Directions —
Please answer these questions using the passage on hurricane evacuation and relief below.
1. How many pamphlets did Ms. Wilkins's staff hand out in a single day?
2. How many people were housed in shelters during this storm?
3. What kind of training does Ms. Wilkins want more people embedded with her staff and volunteers to have?

Selected passage —
════════════════

Ms. Wilkins also tried new ways to inform people about how to evacuate. In a single day last week, her staff members distributed 130,000 pamphlets providing directions on how to evacuate the city. They relied on contacts at hospitals, churches, and other organizations to help pass out the flyers.
Those efforts, along with the dire warnings to evacuate issued by New Orleans Mayor Ray Nagin and other government officials, contributed to the largest evacuation in the state’s history. Fifty-eight thousand people were housed in shelters during this storm, compared with 30,000 during Hurricane Katrina.
Huge Improvement
Hurricane Katrina offered a brutal awakening in the weaknesses of the emergency-response system. Lessons from Gustav have so far not been as numerous or as profound. But Ms. Wilkins said there are already changes she plans to make ahead of another storm.
“It was a huge improvement over Katrina, but we will refine this,” she said.
For one thing, she wants to have more people with mental-health training embedded with her staff members and volunteers. She wants to work more closely with the national headquarters to make sure that volunteers and supplies arrive to the region as smoothly as possible.
Her charity has worked with other nonprofit groups since Katrina to ensure that minorities aren’t ignored by the charity’s disaster-relief efforts. Partnerships forged between the Salvation Army, the NAACP, the Sovereign Nation of the Chitimacha, and other groups were tested during this storm.

════════════════

Dataset content —
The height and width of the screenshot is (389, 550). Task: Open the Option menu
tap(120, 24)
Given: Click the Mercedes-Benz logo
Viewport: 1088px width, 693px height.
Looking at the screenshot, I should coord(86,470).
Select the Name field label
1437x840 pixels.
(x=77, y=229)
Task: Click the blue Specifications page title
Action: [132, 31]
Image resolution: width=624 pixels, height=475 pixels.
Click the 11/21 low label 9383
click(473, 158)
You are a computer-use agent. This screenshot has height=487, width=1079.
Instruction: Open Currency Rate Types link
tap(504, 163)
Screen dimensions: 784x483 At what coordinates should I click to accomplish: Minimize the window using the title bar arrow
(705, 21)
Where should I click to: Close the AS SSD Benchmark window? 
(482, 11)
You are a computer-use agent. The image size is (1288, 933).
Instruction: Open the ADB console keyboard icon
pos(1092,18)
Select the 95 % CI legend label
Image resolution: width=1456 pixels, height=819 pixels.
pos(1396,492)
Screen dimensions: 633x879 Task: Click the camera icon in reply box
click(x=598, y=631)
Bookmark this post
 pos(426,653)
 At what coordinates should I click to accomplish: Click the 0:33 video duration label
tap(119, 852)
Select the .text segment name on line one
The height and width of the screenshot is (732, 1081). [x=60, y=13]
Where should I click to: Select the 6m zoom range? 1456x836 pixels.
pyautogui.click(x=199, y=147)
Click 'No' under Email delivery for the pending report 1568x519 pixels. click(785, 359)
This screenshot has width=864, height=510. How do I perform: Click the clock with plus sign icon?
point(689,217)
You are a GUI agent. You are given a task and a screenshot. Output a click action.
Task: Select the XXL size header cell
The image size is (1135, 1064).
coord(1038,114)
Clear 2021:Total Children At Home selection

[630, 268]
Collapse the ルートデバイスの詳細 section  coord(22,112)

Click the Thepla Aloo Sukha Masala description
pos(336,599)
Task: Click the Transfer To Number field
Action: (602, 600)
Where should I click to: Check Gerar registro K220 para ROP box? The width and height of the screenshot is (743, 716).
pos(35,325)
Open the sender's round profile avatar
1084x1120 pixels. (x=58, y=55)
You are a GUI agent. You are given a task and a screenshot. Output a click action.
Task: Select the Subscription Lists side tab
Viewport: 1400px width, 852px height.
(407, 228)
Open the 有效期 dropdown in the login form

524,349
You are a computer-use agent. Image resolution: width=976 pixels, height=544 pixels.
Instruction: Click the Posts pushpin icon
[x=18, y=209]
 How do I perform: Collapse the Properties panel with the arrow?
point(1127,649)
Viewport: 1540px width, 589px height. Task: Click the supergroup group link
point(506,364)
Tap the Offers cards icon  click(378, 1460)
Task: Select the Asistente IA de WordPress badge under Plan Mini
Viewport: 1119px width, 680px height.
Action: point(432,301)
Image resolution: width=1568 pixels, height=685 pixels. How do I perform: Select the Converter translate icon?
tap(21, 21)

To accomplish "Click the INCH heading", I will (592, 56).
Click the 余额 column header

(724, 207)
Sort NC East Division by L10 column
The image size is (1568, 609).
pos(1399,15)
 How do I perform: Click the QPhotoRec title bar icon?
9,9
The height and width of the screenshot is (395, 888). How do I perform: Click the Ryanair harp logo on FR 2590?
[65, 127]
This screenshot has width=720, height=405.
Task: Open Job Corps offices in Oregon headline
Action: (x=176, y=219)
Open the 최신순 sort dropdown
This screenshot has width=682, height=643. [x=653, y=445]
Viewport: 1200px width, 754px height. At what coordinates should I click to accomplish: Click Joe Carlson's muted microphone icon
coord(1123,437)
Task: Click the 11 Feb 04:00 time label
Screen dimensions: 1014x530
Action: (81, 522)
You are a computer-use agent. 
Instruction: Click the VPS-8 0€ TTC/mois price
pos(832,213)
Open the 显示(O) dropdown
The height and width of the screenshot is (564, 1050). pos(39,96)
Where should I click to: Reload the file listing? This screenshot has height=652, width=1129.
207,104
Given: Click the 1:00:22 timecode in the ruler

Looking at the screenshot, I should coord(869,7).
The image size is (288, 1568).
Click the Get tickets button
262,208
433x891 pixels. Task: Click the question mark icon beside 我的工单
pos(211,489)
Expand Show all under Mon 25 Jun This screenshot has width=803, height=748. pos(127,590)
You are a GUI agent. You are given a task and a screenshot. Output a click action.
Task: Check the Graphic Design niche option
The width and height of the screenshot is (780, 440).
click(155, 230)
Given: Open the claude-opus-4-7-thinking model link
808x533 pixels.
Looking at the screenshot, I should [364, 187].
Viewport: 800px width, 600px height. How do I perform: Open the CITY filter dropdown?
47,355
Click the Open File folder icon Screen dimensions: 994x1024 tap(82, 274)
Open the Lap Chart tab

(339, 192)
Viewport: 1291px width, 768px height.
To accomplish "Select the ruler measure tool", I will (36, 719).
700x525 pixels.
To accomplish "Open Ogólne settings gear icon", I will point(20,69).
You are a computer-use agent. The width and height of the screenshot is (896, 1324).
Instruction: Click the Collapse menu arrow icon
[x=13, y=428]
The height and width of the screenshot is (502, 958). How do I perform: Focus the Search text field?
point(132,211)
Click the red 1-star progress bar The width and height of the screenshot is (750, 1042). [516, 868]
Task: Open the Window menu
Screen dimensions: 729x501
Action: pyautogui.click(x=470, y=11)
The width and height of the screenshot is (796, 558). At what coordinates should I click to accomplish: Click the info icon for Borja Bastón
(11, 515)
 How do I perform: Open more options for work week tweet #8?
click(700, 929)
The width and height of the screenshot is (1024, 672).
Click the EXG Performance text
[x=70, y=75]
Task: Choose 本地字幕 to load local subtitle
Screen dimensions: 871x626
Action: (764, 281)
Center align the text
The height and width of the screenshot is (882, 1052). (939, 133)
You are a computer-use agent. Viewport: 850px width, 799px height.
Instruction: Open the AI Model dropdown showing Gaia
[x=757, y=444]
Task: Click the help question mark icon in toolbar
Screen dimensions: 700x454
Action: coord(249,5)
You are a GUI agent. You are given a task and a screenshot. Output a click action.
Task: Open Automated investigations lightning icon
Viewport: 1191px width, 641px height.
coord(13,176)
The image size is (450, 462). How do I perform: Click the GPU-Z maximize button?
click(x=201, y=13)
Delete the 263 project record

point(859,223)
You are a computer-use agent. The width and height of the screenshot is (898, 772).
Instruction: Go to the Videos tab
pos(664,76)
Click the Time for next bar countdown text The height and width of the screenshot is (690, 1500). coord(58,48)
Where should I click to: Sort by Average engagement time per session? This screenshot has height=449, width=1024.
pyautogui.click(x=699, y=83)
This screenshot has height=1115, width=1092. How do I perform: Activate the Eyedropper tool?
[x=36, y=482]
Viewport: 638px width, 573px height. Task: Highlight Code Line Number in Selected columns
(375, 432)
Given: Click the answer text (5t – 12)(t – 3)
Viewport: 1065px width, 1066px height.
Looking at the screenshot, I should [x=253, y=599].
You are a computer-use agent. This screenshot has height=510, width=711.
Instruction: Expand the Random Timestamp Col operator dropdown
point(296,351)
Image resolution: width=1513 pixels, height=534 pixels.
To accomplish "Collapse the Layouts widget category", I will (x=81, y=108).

════════════════

Exercise response —
1. 130,000
2. Fifty-eight thousand
3. Mental-health training